Activity: Locate each line with the string "will" in the listing below and copy it.

┌─ Supplied information

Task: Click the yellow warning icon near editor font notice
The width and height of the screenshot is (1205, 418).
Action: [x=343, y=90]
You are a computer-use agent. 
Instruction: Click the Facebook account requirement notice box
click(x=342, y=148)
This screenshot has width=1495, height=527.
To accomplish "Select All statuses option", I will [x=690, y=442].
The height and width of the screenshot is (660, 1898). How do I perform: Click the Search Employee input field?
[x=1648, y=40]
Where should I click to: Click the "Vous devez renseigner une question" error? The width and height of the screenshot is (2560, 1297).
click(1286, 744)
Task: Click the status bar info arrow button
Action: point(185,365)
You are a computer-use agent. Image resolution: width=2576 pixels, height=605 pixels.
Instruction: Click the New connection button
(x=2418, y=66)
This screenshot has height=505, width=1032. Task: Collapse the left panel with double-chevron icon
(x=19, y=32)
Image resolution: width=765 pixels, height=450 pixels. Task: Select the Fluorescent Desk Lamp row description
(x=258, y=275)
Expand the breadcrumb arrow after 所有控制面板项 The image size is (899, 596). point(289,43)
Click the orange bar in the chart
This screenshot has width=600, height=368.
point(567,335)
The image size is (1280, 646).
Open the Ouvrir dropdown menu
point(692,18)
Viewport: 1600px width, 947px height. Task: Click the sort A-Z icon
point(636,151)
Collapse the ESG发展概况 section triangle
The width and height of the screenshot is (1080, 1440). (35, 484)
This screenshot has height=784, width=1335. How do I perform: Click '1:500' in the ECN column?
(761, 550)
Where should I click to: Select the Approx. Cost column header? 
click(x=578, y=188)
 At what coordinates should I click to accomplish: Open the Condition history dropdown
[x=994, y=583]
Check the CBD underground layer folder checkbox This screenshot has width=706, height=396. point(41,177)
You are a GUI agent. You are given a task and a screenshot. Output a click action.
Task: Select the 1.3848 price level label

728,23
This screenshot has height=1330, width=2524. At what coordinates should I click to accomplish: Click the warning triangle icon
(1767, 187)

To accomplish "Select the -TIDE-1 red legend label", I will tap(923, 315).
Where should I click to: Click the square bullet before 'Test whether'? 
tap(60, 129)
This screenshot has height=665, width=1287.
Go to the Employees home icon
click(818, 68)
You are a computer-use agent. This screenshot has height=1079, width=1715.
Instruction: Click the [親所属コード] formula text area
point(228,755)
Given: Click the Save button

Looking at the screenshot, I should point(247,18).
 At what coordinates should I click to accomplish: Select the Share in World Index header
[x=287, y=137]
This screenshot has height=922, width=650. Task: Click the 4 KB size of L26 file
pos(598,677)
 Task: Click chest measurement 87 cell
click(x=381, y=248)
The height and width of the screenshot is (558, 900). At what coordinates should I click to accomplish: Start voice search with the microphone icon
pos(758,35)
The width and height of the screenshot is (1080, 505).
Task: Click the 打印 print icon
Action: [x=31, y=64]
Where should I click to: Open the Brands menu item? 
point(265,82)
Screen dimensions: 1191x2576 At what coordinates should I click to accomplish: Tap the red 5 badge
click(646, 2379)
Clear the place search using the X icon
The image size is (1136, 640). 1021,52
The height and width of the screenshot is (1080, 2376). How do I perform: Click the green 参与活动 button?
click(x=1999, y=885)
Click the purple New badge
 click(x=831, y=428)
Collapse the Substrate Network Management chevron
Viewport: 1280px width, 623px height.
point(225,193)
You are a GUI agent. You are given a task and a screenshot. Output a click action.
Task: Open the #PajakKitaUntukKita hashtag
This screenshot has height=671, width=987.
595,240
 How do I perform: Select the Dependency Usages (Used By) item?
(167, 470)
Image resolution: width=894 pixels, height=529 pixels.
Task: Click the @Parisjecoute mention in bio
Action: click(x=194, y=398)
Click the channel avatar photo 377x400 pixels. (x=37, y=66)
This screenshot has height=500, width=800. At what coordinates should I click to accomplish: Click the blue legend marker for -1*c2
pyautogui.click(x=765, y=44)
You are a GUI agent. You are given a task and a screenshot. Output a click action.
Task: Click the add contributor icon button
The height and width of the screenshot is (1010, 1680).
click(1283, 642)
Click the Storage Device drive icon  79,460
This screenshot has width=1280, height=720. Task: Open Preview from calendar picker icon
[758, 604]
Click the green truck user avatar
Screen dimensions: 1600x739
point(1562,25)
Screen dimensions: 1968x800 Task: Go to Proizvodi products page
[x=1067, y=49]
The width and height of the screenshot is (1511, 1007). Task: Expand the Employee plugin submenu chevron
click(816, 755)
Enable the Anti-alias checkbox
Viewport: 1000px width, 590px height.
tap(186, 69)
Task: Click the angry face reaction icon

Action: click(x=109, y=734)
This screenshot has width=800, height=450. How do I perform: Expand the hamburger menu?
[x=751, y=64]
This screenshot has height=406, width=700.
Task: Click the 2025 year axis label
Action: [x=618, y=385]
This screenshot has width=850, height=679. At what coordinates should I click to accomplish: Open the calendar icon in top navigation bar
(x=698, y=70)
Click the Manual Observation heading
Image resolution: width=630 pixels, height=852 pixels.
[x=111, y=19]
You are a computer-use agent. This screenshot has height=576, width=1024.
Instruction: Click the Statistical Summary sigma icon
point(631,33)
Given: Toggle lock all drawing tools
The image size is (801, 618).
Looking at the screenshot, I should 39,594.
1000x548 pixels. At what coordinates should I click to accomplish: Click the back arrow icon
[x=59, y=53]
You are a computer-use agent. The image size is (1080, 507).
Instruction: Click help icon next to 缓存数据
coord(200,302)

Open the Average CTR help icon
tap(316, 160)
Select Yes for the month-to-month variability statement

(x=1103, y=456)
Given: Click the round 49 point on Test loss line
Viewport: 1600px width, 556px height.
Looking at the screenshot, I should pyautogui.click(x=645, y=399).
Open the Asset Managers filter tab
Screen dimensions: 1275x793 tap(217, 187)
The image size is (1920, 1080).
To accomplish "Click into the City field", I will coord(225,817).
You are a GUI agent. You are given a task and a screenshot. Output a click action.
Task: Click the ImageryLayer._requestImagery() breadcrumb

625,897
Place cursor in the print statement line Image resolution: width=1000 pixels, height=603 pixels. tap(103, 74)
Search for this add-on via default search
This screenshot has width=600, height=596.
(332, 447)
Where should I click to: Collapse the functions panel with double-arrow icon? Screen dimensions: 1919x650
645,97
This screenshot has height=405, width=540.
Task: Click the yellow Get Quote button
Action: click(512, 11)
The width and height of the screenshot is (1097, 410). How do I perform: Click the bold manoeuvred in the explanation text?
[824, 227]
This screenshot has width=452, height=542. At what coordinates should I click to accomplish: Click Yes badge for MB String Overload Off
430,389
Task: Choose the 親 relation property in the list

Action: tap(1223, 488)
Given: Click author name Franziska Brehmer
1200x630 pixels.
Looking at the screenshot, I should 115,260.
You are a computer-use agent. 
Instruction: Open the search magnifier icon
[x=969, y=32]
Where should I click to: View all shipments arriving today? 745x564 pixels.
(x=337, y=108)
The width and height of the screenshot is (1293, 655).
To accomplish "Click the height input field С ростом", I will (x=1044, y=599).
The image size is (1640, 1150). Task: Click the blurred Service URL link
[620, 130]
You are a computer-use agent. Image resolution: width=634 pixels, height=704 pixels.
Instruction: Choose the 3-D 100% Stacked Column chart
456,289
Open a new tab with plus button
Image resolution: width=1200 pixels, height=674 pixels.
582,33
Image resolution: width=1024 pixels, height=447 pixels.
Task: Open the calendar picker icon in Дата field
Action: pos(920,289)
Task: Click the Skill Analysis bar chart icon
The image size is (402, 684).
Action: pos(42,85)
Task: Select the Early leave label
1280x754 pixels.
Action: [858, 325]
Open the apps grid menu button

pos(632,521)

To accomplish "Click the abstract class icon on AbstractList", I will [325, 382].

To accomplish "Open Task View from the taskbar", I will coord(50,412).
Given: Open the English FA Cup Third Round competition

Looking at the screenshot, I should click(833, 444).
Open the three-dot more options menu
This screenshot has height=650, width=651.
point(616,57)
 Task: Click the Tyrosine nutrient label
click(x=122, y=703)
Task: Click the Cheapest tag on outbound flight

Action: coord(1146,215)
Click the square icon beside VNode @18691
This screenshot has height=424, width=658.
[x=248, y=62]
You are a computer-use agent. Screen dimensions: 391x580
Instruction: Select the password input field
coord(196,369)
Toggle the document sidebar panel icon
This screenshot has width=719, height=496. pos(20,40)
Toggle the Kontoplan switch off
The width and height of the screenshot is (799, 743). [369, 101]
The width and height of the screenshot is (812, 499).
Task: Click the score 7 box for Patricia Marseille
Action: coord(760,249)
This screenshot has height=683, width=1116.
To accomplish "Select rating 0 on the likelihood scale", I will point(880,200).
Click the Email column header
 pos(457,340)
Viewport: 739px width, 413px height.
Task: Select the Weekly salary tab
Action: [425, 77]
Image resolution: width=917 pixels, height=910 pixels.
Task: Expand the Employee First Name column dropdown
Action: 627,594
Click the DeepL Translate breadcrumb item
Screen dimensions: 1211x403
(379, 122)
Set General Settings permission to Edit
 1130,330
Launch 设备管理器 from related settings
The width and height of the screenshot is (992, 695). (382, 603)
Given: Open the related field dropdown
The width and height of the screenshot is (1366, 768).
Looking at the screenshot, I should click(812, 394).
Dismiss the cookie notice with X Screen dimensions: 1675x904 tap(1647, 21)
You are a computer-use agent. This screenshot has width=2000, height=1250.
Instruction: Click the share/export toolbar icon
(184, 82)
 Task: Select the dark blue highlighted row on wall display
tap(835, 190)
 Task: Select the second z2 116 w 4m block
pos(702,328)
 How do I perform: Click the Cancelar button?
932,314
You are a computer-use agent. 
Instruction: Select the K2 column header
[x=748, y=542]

└─

Answer to the exercise:
To accomplish "Select All statuses option", I will [x=690, y=442].
To accomplish "Select the -TIDE-1 red legend label", I will tap(923, 315).
To accomplish "Click into the City field", I will coord(225,817).
To accomplish "Click the height input field С ростом", I will (x=1044, y=599).
To accomplish "Click the abstract class icon on AbstractList", I will [325, 382].
To accomplish "Open Task View from the taskbar", I will coord(50,412).
To accomplish "Select rating 0 on the likelihood scale", I will point(880,200).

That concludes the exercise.